Plant-derived T-DNA sequences necessary to construct binary vectors for Agrobacterium-mediated transformation have been identified in many species (Baldwin et al. 2006). These have proved highly effective when used in plant transformation (Conner et al. 2007; Barrell et al. 2010), which is expected given that the T-DNA border sequences are identical to authentic Agrobacterium T-DNA borders. Intragenic plant transformation also requires a plant-derived selectable marker gene, with a sulfonylurea-resistant form of the N. tabacum acetohydroxyacid synthase gene used in this study. Similar sulfonylurea-resistant forms of this gene are available within the gene pool of many crop species (Murphy and Tranel 2019; Tranel et al. 2023). If necessary, they can be derived via seed mutagenesis (Conner et al. 1994) or somatic cell selection (Barrell et al. 2017). This provides an opportunity for intragenic vectors to be developed and applied in diverse crop species for the rapid transfer of genes, including those conferring disease resistance and quality traits, directly into elite cultivars.

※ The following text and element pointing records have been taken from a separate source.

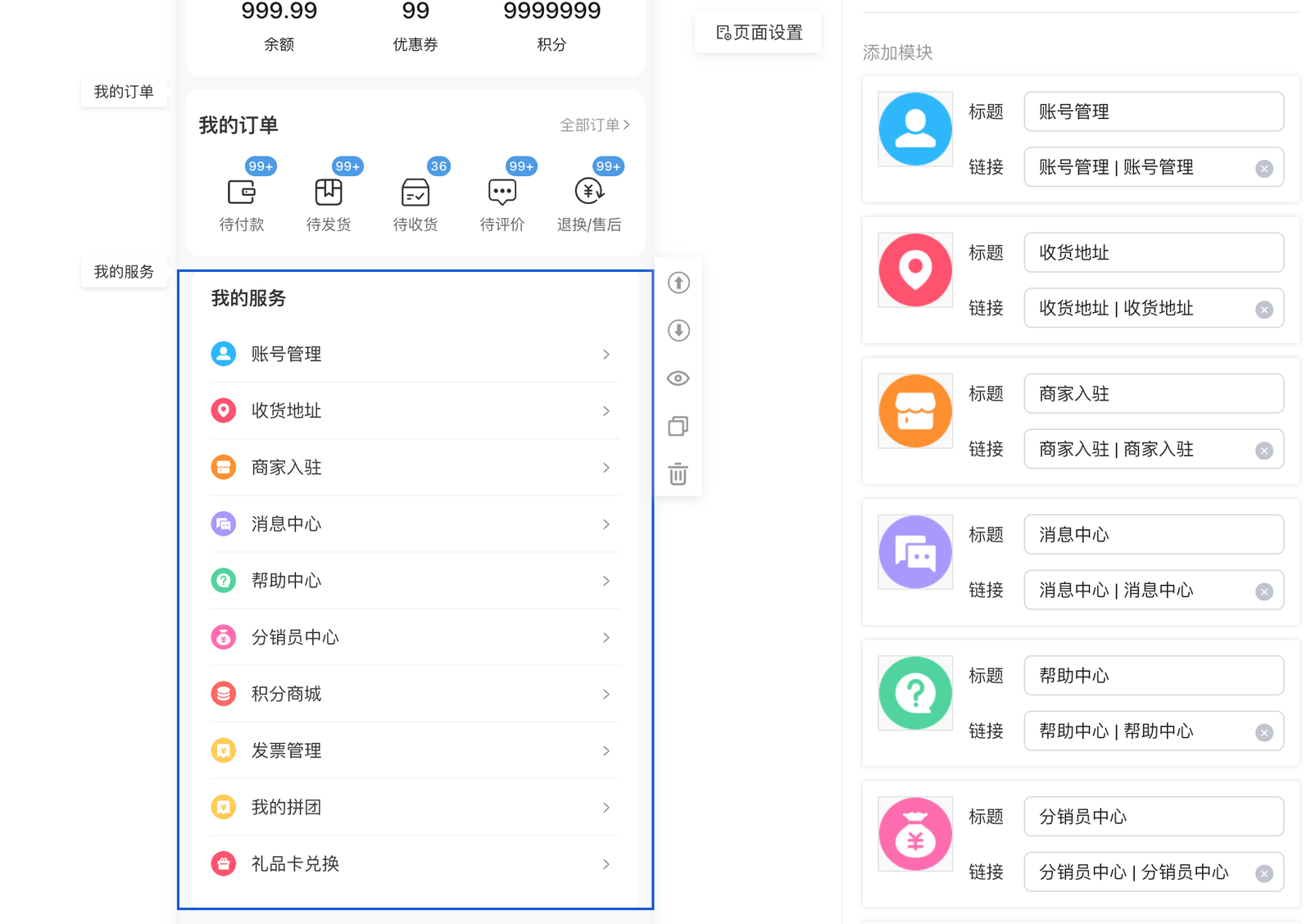Viewport: 1311px width, 924px height.
Task: Click the move module up arrow icon
Action: pyautogui.click(x=678, y=283)
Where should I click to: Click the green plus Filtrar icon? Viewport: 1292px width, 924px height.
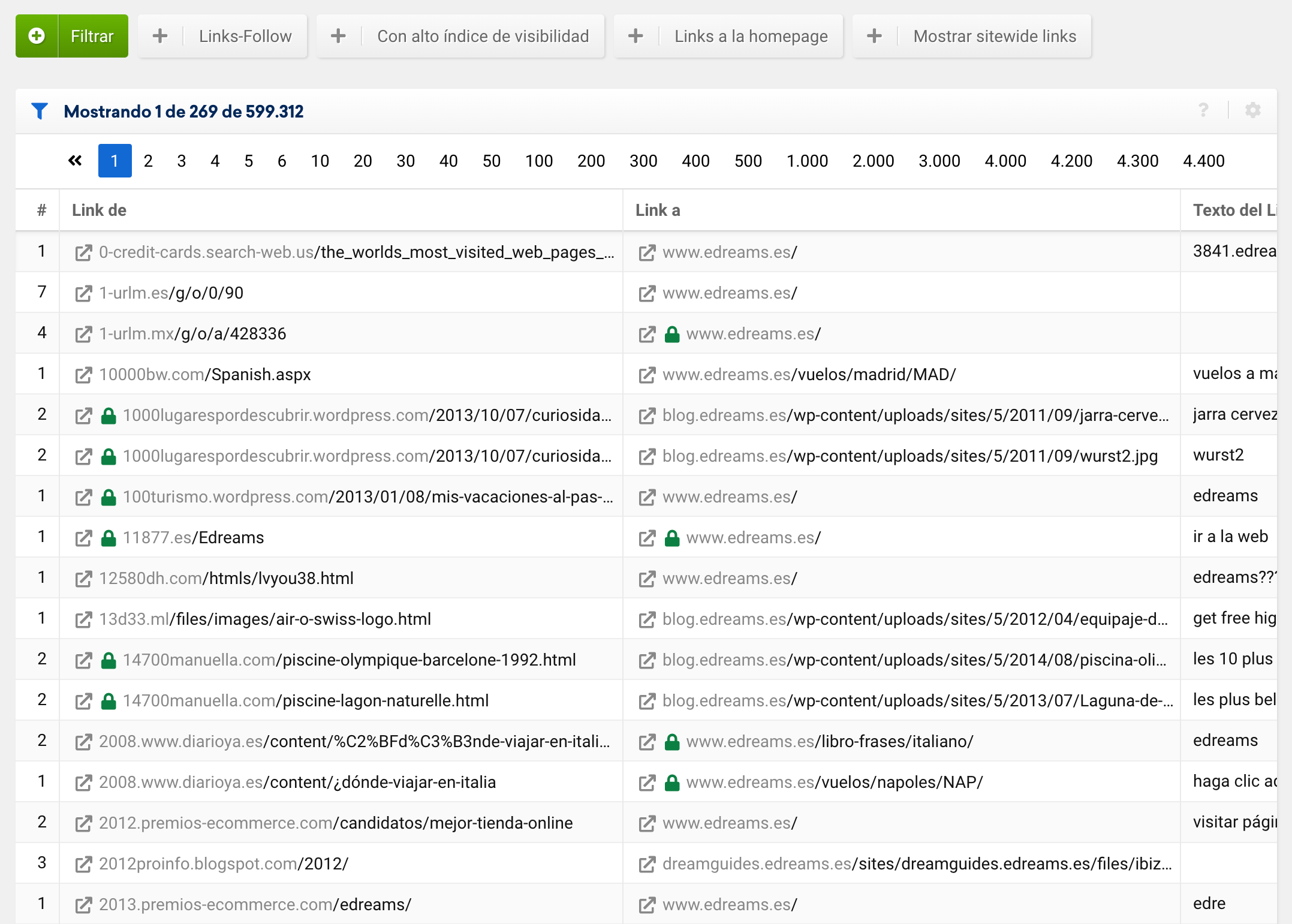pyautogui.click(x=37, y=36)
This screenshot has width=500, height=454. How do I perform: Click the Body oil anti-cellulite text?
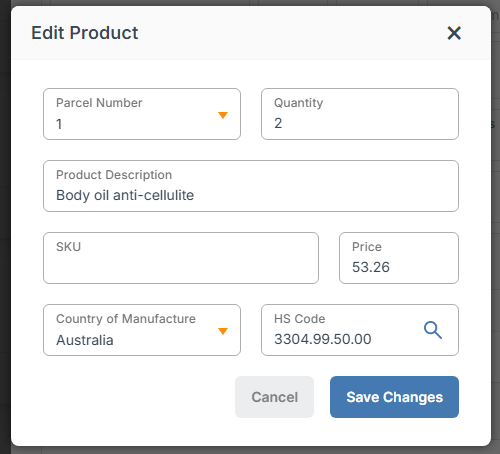(125, 195)
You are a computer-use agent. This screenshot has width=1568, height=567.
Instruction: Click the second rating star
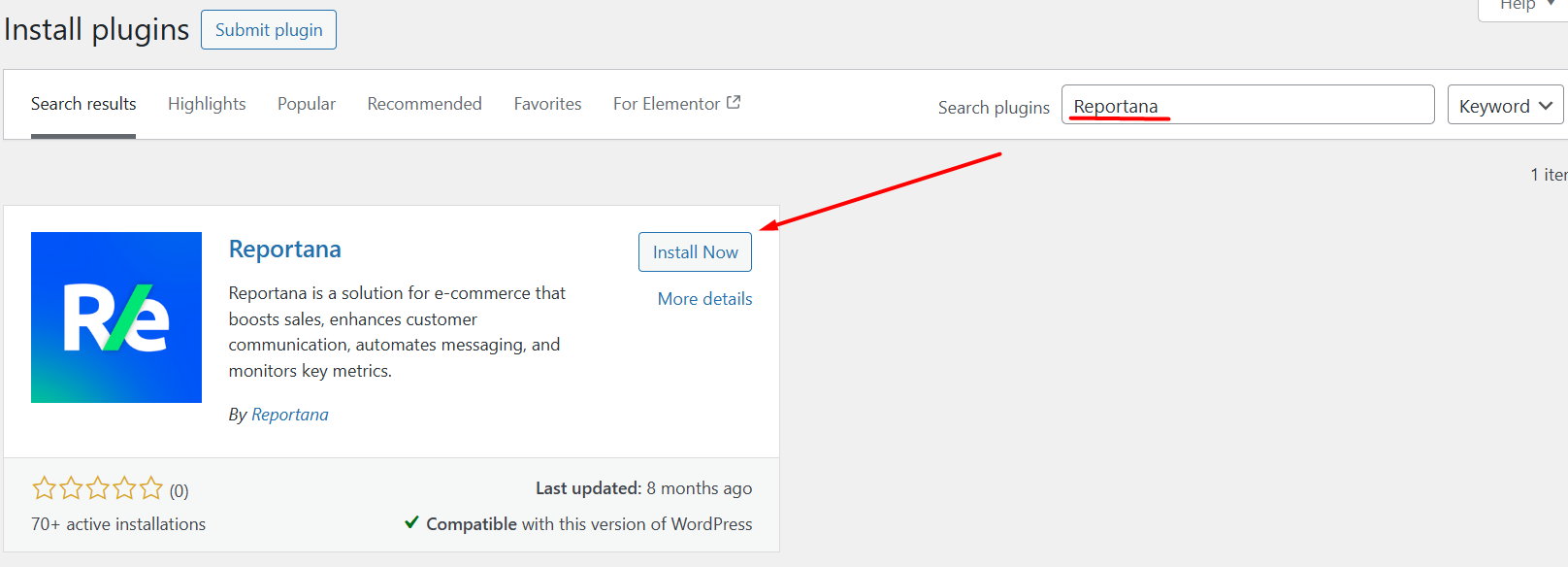[x=71, y=487]
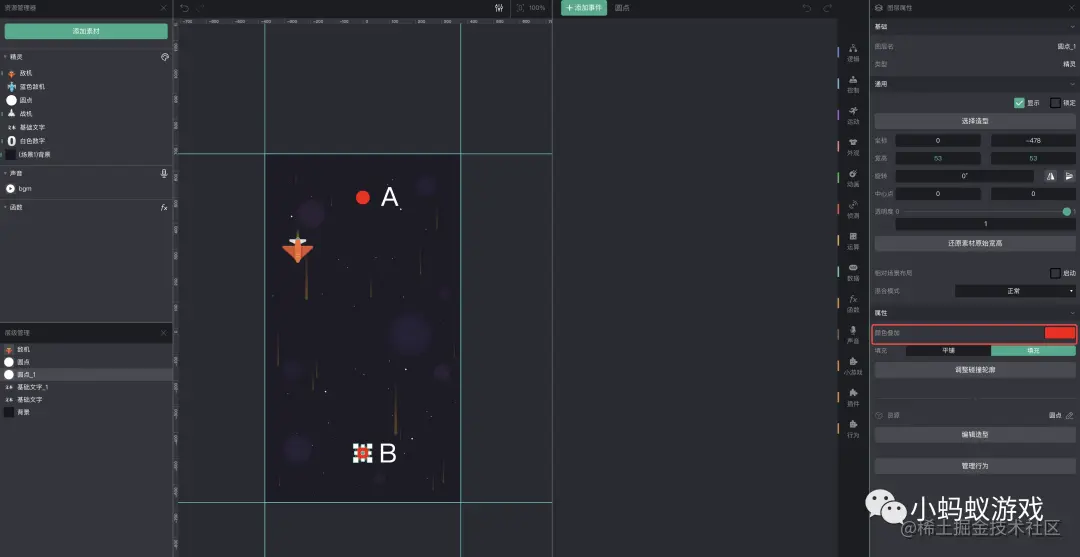Open the 混合模式 blend mode dropdown
This screenshot has width=1080, height=557.
click(x=1015, y=291)
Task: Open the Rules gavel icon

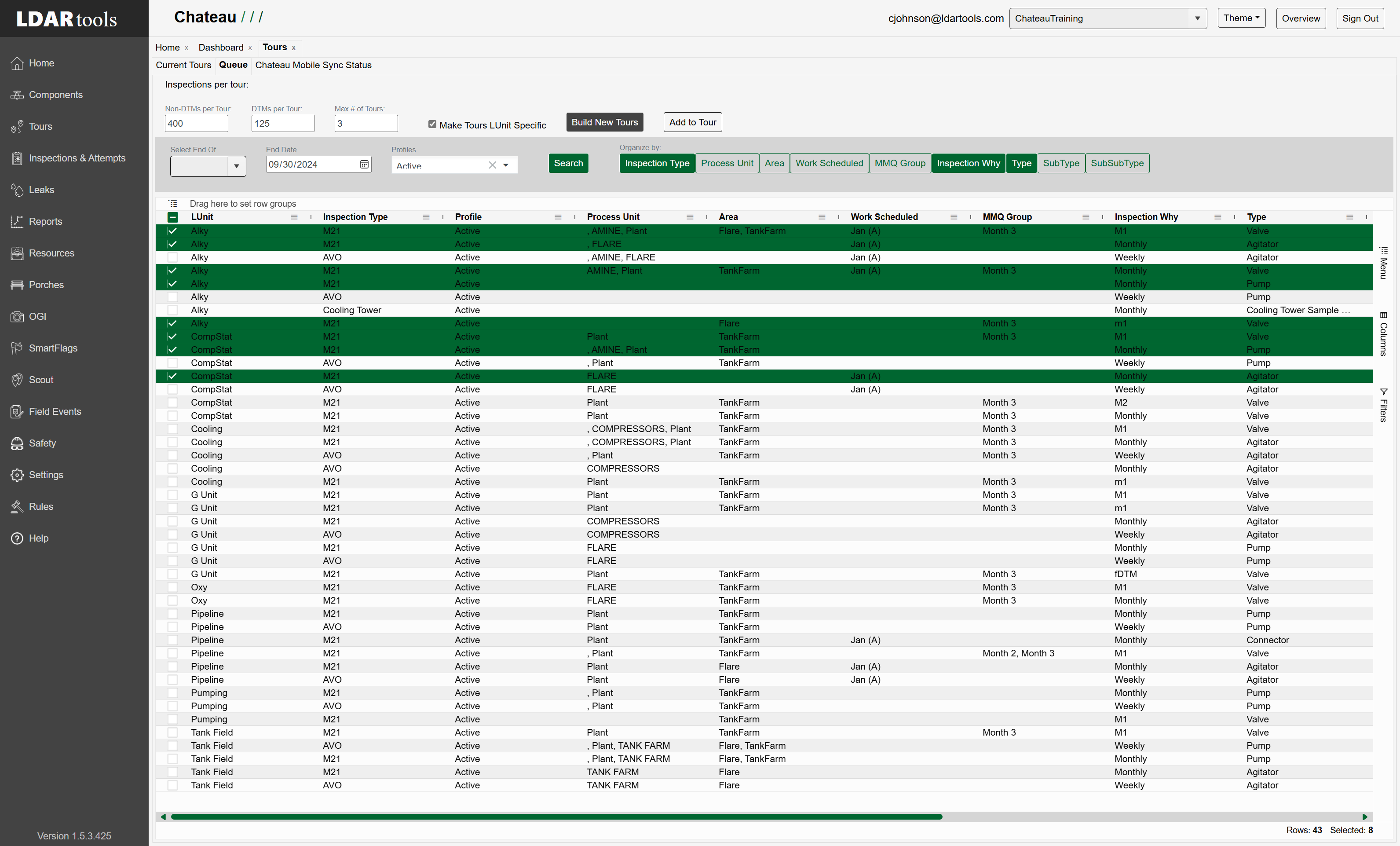Action: (x=17, y=506)
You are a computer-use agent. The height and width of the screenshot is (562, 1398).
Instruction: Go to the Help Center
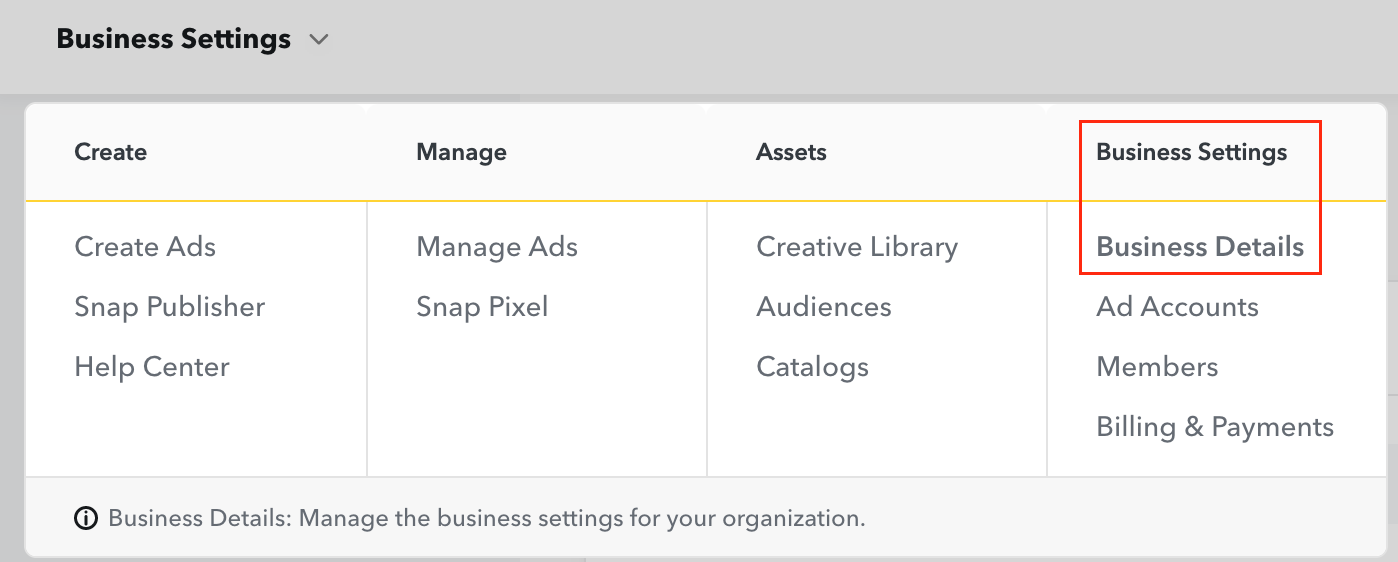tap(152, 367)
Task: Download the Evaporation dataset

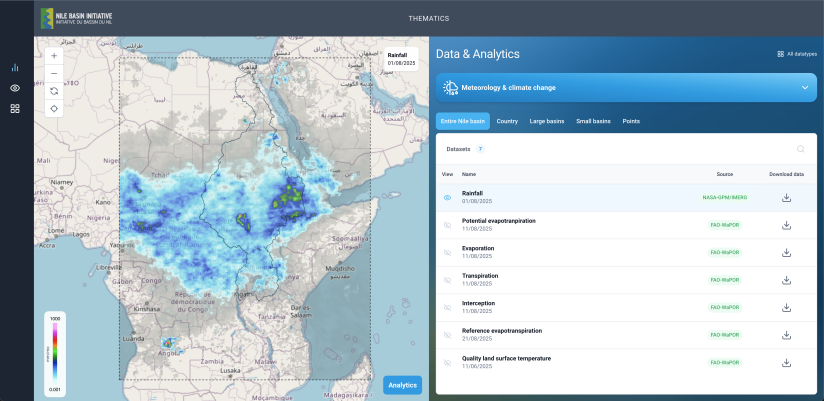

Intragenic vectors allow the development of genetically transformed plants using only DNA from the gene pool available to plant breeders (Barrell et al. 2010). For well over a decade, intragenic gene transfer has promised a ‘clean’ DNA delivery system. This study has finally validated that intragenic transformation can mimic micro-translocations within genomes, with the absence of foreign DNA in the derived plants. The resulting plants are equivalent to micro-translocations in crop genomes that may arise naturally or through radiation-induced mutation. Biologically, intragenic vector-derived plants are not ‘transgenic’, although they are derived using the tools of molecular biology and plant transformation. The use of intragenic vectors raises several important implications for the regulation of transgenic crops. Since the resulting plants contain no foreign DNA, it challenges the legal definition of genetic modification (Myskja 2006) since identical plants could be theoretically derived via more conventional and acceptable approaches (Nielsen 2003). Recent advances in gene editing have resulted in an increasing number of countries exempting plants from genetic modification status when they contain no foreign DNA (Buchholzer and Frommer 2023). Intragenic plants offer the same opportunity and challenge the testing for genetic modification-free plant material because all DNA sequences are already present in existing crops.